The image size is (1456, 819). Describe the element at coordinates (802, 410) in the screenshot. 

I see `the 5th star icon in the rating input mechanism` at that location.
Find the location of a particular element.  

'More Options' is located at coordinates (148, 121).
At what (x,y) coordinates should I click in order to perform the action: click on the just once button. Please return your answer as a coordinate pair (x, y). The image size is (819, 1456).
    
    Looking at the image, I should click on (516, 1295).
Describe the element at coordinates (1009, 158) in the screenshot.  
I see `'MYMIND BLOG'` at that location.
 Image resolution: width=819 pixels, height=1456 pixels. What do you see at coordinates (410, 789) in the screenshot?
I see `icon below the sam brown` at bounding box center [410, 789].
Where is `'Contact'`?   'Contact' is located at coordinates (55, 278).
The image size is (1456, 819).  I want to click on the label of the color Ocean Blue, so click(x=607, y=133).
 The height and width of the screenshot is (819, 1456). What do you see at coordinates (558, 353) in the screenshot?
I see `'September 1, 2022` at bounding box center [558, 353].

◆ What the exercise asks:
Write out the records word for word, from their first line down to and including the line that contains "coordinates (148, 121).".

◆ Reply to the task:
The image size is (1456, 819). Describe the element at coordinates (802, 410) in the screenshot. 

I see `the 5th star icon in the rating input mechanism` at that location.
Find the location of a particular element.  

'More Options' is located at coordinates (148, 121).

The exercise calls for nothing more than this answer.